A M. recebeu, há coisa de duas semanas, o convite de uma empresa para trabalhar, sob condições especiais, no departamento de secretariado. Ficou radiante. Andava animadíssima com a perspectiva de voltar a trabalhar. Ao fim de dois anos, a sua condição passava a fazer mais sentido na exacta medida em que se aproximava da condição social e emocional do comum dos mortais. Do seu semelhante. Voltaria a ter amigos e conhecidos, a ter com que ocupar o tempo e as suas capacidades intelectuais (intactas, ao contrário da sua coluna vertebral).

Há dias, recebeu esta singela notícia: devido ao «elevado» montante que passará a auferir (já lá iremos) por conta doutrem, perderá o direito à pensão de invalidez, ou seja, aos 236,47 euros.

A M. continua numa cadeira de rodas. Segundo os médicos, para toda a vida. Continua a precisar de alguém que, por exemplo, a ajude a tomar banho, a cuidar da sua higiene pessoal, de manhã e à noite, a assisti-la quando os inúmeros problemas de saúde colaterais se agudizam.
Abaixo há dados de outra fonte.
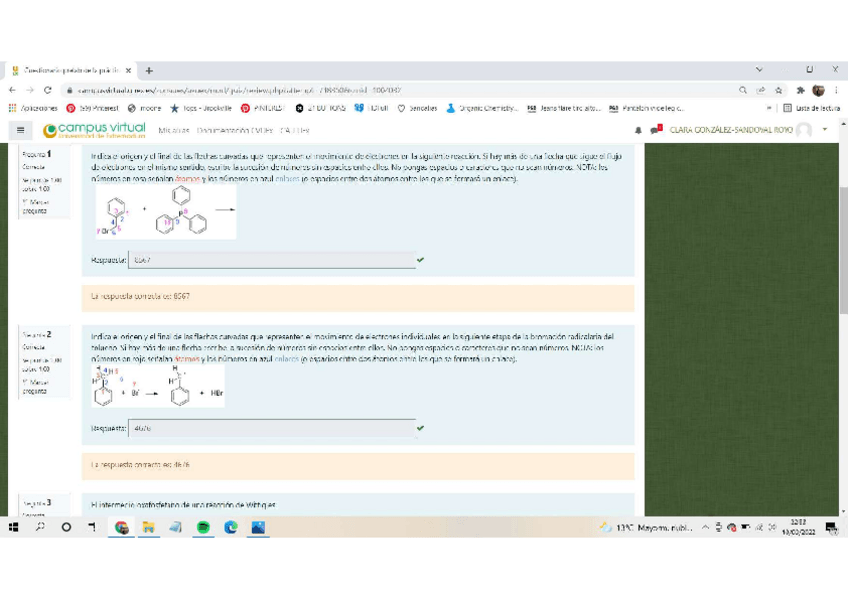Click the question 1 Respuesta field
The height and width of the screenshot is (599, 848).
[272, 260]
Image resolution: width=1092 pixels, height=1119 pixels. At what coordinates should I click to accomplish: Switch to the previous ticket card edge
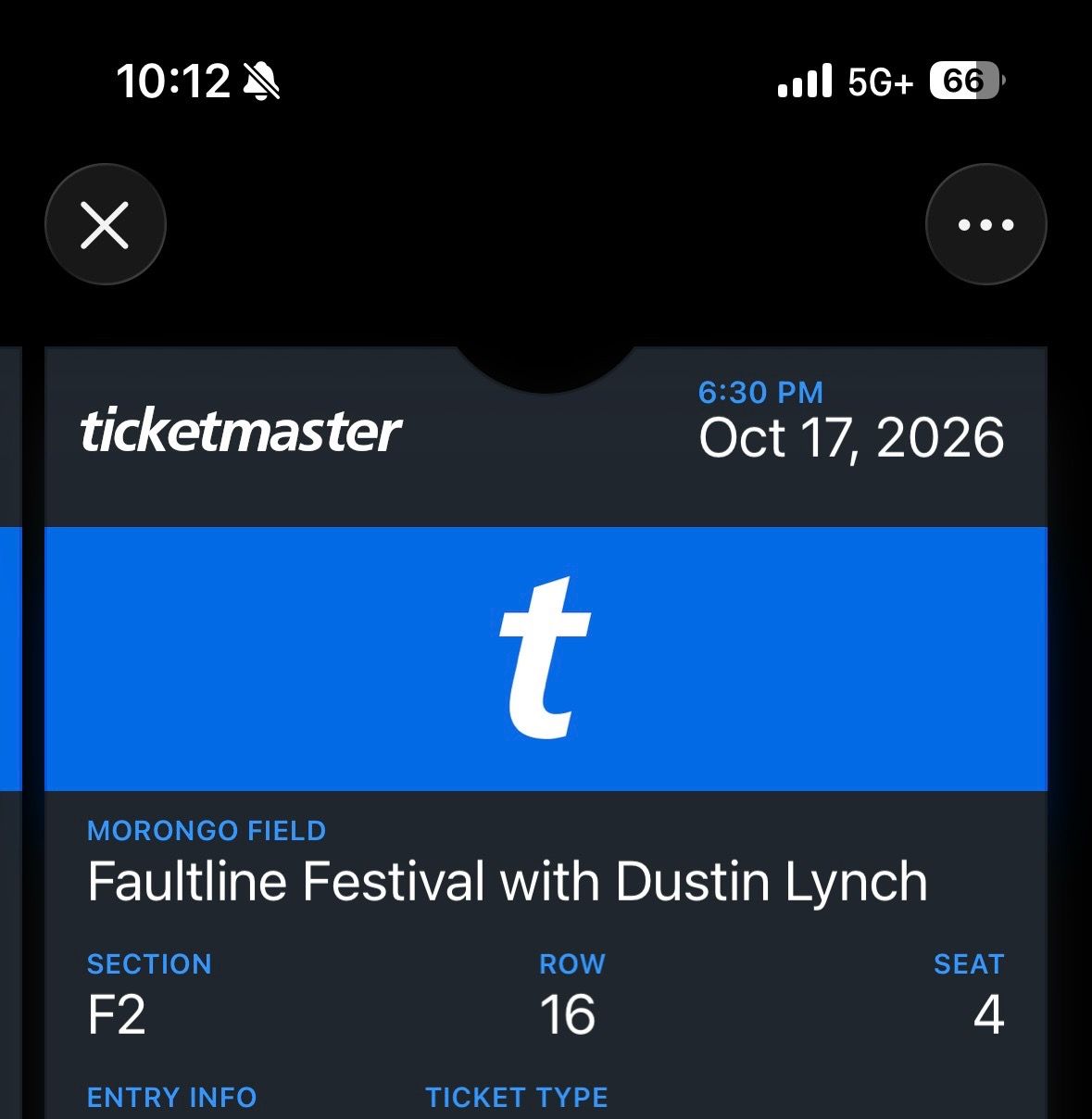pos(10,732)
E por aí fora.

Para o Estado, não. Para o Estado, M. não só deixou de ser paraplégica por artes mágicas, como putativamente se passou para o lado dos assalariados capitalistas, com um astronómico rendimento de… (preparem-se…) 500,00 euros (antes de descontos).

Mas a M. é uma lutadora. Continua a sorrir para a vida. Apesar deste país.